Emersed Setups Need Attention Too

January 13th, 2010

I’ve often talked about the wonderful benefits of having a place to grow your aquatic plants emersed:

  • A place to store plants you don’t want in your aquariums anymore but don’t want to lose
  • Ability to see flowers that you wouldn’t otherwise see
  • Algae-free!
  • Easy to maintain since growth is slower
Overgrown Emersed Setup

Overgrown Emersed Setups

While all of these statements are true, this doesn’t mean that you can just setup and forget about an emersed setup. A prime example of what can happen is in the picture below. Look at the setup on the right, and take note of what a tangled mess the plants are in there. Hyptis lorentziana and Pogostemon stellatus var. ‘Broad Leaf’ are the two culprits, taking a little while to establish, but then going absolutely insane in growth over the next few months.

Pogostemon stellatus var. 'Broad Leaf' Flower

Pogostemon stellatus var. 'Broad Leaf' Flower

I did get a number of Pogostemon flowers, but unfortunately the overgrowth shaded and outcompeted virtually every other plant I had stored in this setup. I surely would have had more plant-mass if I had grown these plants submersed in my aquarium, but I should have done a better job occasionally pruning back the stems as you would a weedy plant in your garden.

Murdannia sp. 'Red' Flower

Murdannia sp. 'Red'

In the other emersed setup, I’ve had a different problem. I made the mistake of introducing a pot of plants that was in my pond, and I believe the soil contained spider mites. I originally tried a DIY organic spray of vegetable oil and dish soap, but that ended up killing more plants than it did the intruders. I wanted to avoid using pesticides since I am not keen on spraying chemicals inside of the house (or outside for that matter), so I am now in the process of completely emptying out both emersed setups, submerging the plants in a bucket for 48 hours to drown the spider mites, and will then repot and set back up the two setups anew.

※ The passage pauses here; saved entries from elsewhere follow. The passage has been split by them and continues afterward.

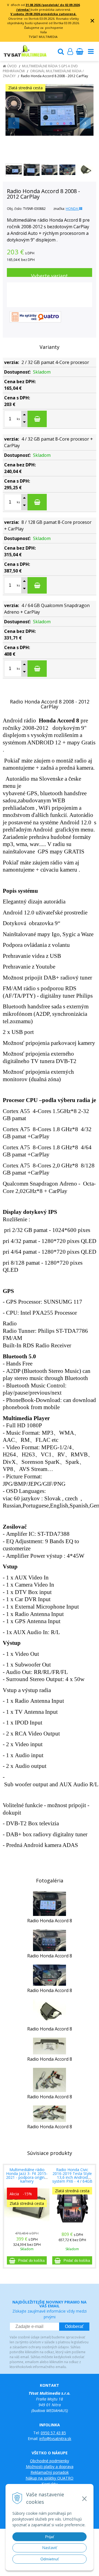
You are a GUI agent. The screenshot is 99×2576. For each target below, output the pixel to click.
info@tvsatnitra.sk (55, 2438)
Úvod (12, 66)
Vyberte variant (49, 274)
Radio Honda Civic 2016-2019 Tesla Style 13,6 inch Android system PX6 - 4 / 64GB (72, 2175)
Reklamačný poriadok (50, 2472)
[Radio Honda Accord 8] (49, 1903)
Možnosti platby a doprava (49, 2466)
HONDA (72, 208)
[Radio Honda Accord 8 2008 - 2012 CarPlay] (50, 110)
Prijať (49, 2537)
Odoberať (74, 2326)
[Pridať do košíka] (27, 2260)
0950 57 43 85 (53, 2432)
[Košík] (79, 51)
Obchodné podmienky (49, 2460)
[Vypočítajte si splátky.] (35, 316)
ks (18, 419)
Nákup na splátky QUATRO (49, 2478)
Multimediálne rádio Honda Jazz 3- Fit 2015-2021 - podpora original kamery (27, 2175)
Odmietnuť (49, 2559)
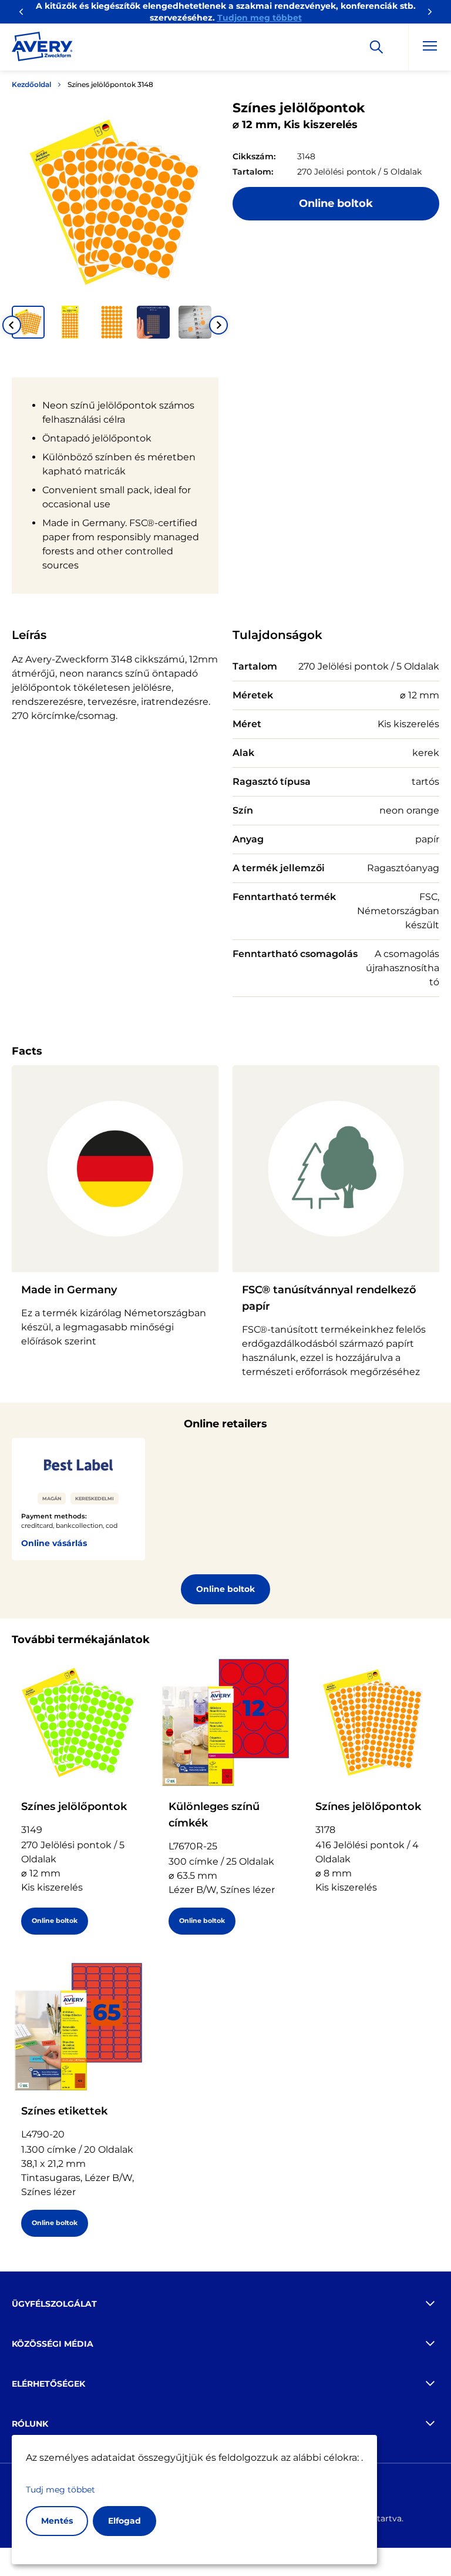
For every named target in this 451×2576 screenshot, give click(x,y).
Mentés (57, 2520)
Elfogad (124, 2520)
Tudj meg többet (60, 2489)
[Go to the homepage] (42, 49)
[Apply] (376, 47)
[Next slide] (218, 325)
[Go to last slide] (11, 325)
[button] (28, 322)
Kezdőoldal (31, 84)
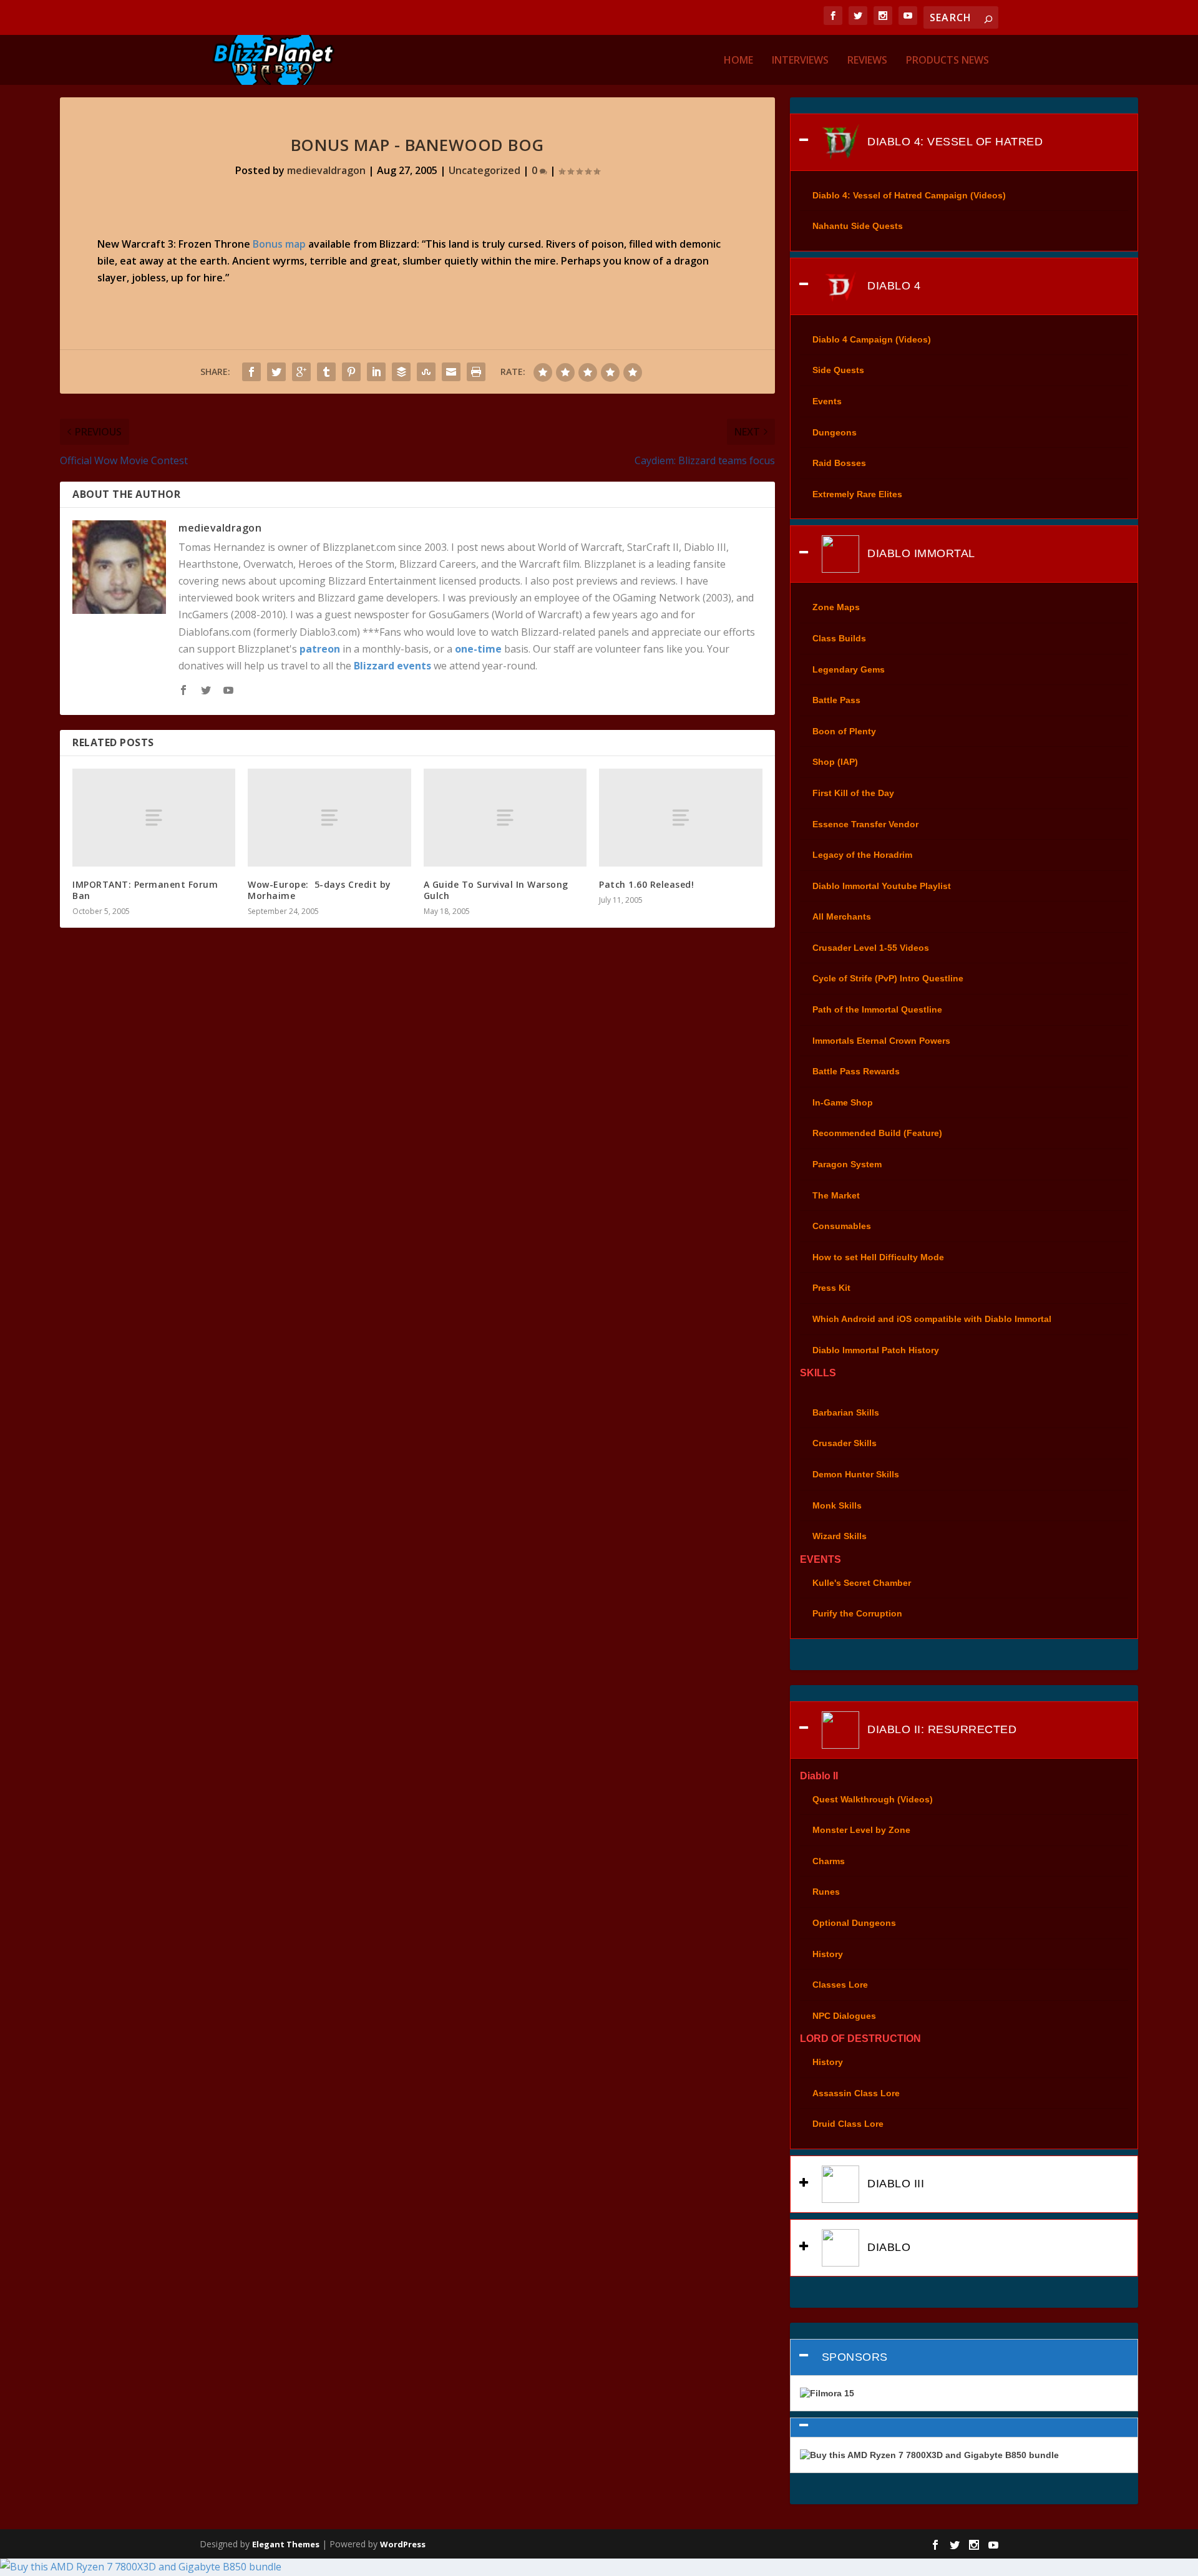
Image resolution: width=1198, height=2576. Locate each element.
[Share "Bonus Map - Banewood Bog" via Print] (476, 371)
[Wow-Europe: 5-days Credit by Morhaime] (329, 818)
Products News (947, 61)
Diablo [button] (887, 2247)
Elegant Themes (285, 2544)
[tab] (964, 142)
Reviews (867, 61)
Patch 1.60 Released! (646, 884)
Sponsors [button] (855, 2357)
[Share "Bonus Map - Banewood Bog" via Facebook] (251, 371)
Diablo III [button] (894, 2183)
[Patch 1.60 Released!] (680, 818)
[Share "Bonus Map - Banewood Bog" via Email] (451, 371)
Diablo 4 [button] (892, 285)
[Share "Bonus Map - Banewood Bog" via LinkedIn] (376, 371)
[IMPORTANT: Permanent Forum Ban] (153, 818)
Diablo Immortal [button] (919, 553)
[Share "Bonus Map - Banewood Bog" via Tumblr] (326, 371)
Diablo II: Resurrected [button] (940, 1729)
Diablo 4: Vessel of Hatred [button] (953, 141)
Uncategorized (484, 170)
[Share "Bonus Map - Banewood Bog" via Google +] (301, 371)
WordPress (403, 2544)
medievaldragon (326, 170)
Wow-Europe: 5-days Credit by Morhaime (319, 890)
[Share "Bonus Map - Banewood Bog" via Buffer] (401, 371)
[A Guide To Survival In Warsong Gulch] (505, 818)
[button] (964, 2427)
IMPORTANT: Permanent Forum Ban (145, 890)
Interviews (800, 61)
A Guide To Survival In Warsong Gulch (496, 890)
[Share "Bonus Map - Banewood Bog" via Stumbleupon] (426, 371)
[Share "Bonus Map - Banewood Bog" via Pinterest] (351, 371)
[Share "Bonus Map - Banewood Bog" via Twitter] (276, 371)
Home (738, 61)
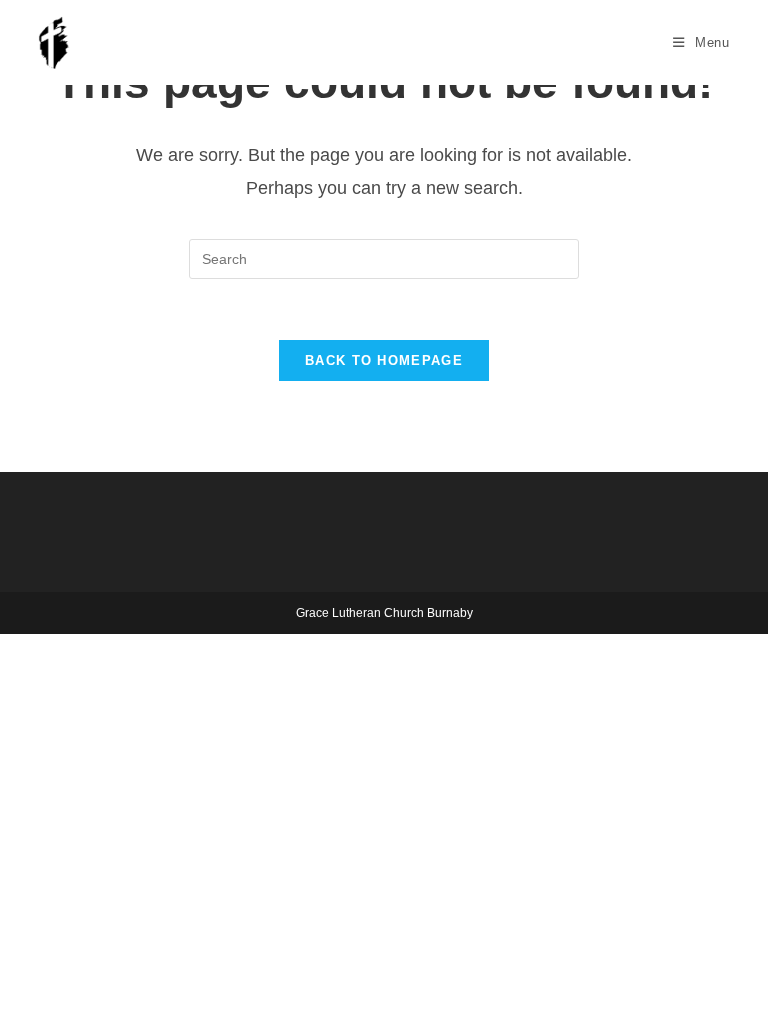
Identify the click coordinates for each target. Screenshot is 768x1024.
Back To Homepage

Murdannia sp. 'Red' Flower

Murdannia sp. 'Red' Flower

I will begin this process just as soon as the plant sold in the hobby as Murdannia sp. ‘Red’ finishes flowering. Above is a picture of a flower just before maturation. I’ve hoping that my friend will be able to use the flower to research its true scientific name. The long and short is that emersed setups are still valuable tools to grow and store aquatic plants, but they still require some maintenance. I suppose that if I didn’t keep any stem plants in my setups that the length of time between maintenance could be significantly reduced. Comments/suggestions welcome!

4 Responses to “Emersed Setups Need Attention Too”

  1. hydrophyte Says:

    This is a great post. Those plants really did make a wild jungle in there. That Pogostemon is really neat. I should try to remember to take a crack at growing that one someday. I have some Hyptis going too. It is an attractive little palnt, but it grows so leggy that it is difficult to use in my riparium setups. It might perform better with diligent pruning and brighter light.

    Your dunking method is a good treatment for your spider mite infestation. I have used that treatment and it will kill the adult mites, but I have observed that the eggs can survive for some time underwater. You might find it necessary to repeat the treatment (preferably at least three times) to finish them off. If you wait several days between treatments and maintain the plants in warm, dry conditions the remaining eggs will be more likely to hatch.

    While emersed plants can grow free of algae infestation, the potential for insect pests is an important trade-off to have in mind when putting together an emersed setup. While such pests can be vexing, unlike algae one can (and preferably should) totally eliminate them from the enclosure.

  2. wabi-kusa.com Says:

    I know this is a old post but im interested to know if you managed to get rid of the mites in the end?

    You have a very nice site by the way 🙂

  3. guitarfish Says:

    Yes, submerging the plants did the trick. This is one advantage of using an aquarium for an emersed setup (unlike the ones above). If you get these terrestrial critters, you can just flood the tank for a day, and then drain the water. Problem solved!